O assento dos executivos em tais reuniões importantes é visto como uma ilustração da posição das empresas. O fundador da Huawei, Ren Zhengfei, e Wang Chuanfu, da BYD, sentaram-se em frente a Xi.
Jack Ma, da Alibaba, e Pony Ma, da Tencent, entre os maiores alvos da repressão anterior do setor privado de Pequim, também estavam sentados na primeira fila. Wang Xing, fundador da maior plataforma de entrega da China, Meituan, sentou-se na segunda fila.
A presença de Ma, do Alibaba, que apertou a mão de Xi, foi vista por muitos como a reabilitação de um líder de tecnologia que se retirou em grande parte da vida pública depois que as autoridades interromperam o IPO de sua empresa de tecnologia financeira Ant Grupo em 2020.
Outro rosto notável foi Liang Wenfeng, fundador da DeepSeek, cuja rápida ascensão causou impacto nos mercados globais desde que revelou um novo modelo de IA no mês passado.
Ressaltando o comprometimento de Xi com empresas privadas, o Comitê Permanente do Congresso Nacional do Povo deve apresentar um rascunho da Lei de Promoção da Economia Privada em uma reunião agendada para 24 e 25 de fevereiro. Espera-se que seja aprovado.
A legislação visa criar um ambiente legal que garanta tratamento igualitário e proteção às empresas privadas.
"O simpósio e a 'Lei de Promoção da Economia Privada' terão um impacto positivo na confiança do setor privado", disse o professor Zhu Tian da China Europe International Business School em Xangai. "Mas para sustentar seu impacto, uma política de estímulo fiscal e monetário mais forte... também é necessária para tirar a economia da China da atual espiral deflacionária."
Os mercados comemoraram a reunião como um sinal de que a iniciativa privada será tratada com gentileza e que a repressão às gigantes da tecnologia acabou. No entanto, decepções anteriores estão frescas na mente dos investidores e são um freio à exuberância total.

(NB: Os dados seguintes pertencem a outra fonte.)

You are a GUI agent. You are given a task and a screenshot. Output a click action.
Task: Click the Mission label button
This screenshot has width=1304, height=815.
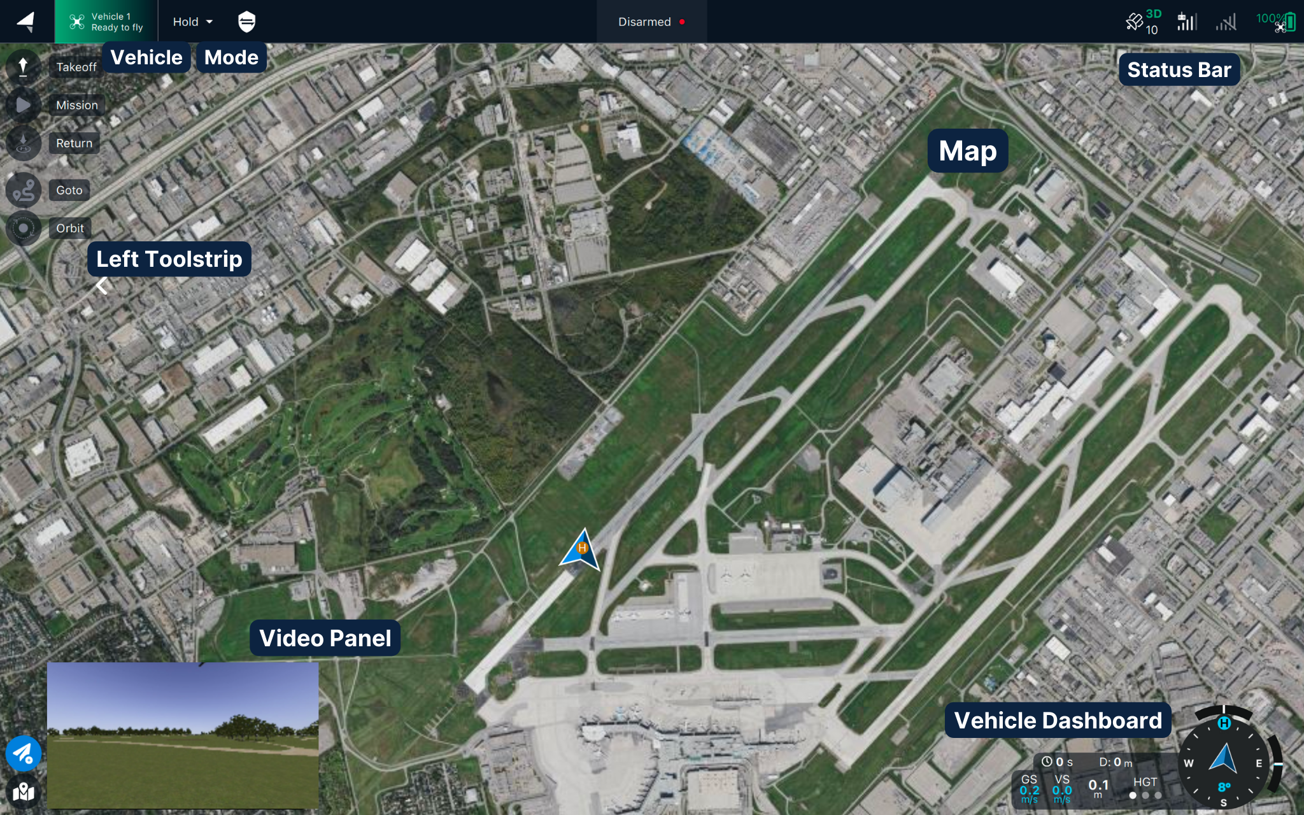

"Acreditamos que o apoio do presidente Xi aos setores de inovação, o apoio contínuo à política macro, o desempenho operacional e outras melhorias fundamentais serão os principais impulsionadores do desempenho superior do setor de tecnologia da China em relação ao mercado mais amplo a partir daqui", disseram analistas da UBS Wealth Management em nota aos clientes.
O índice de tecnologia Hang Seng .HSTECH de Hong Kong atingiu um pico de três anos na terça-feira. As ações da Alibaba 9988.HK subiram 2% depois que a CCTV mostrou Xi apertando as mãos do fundador Jack Ma.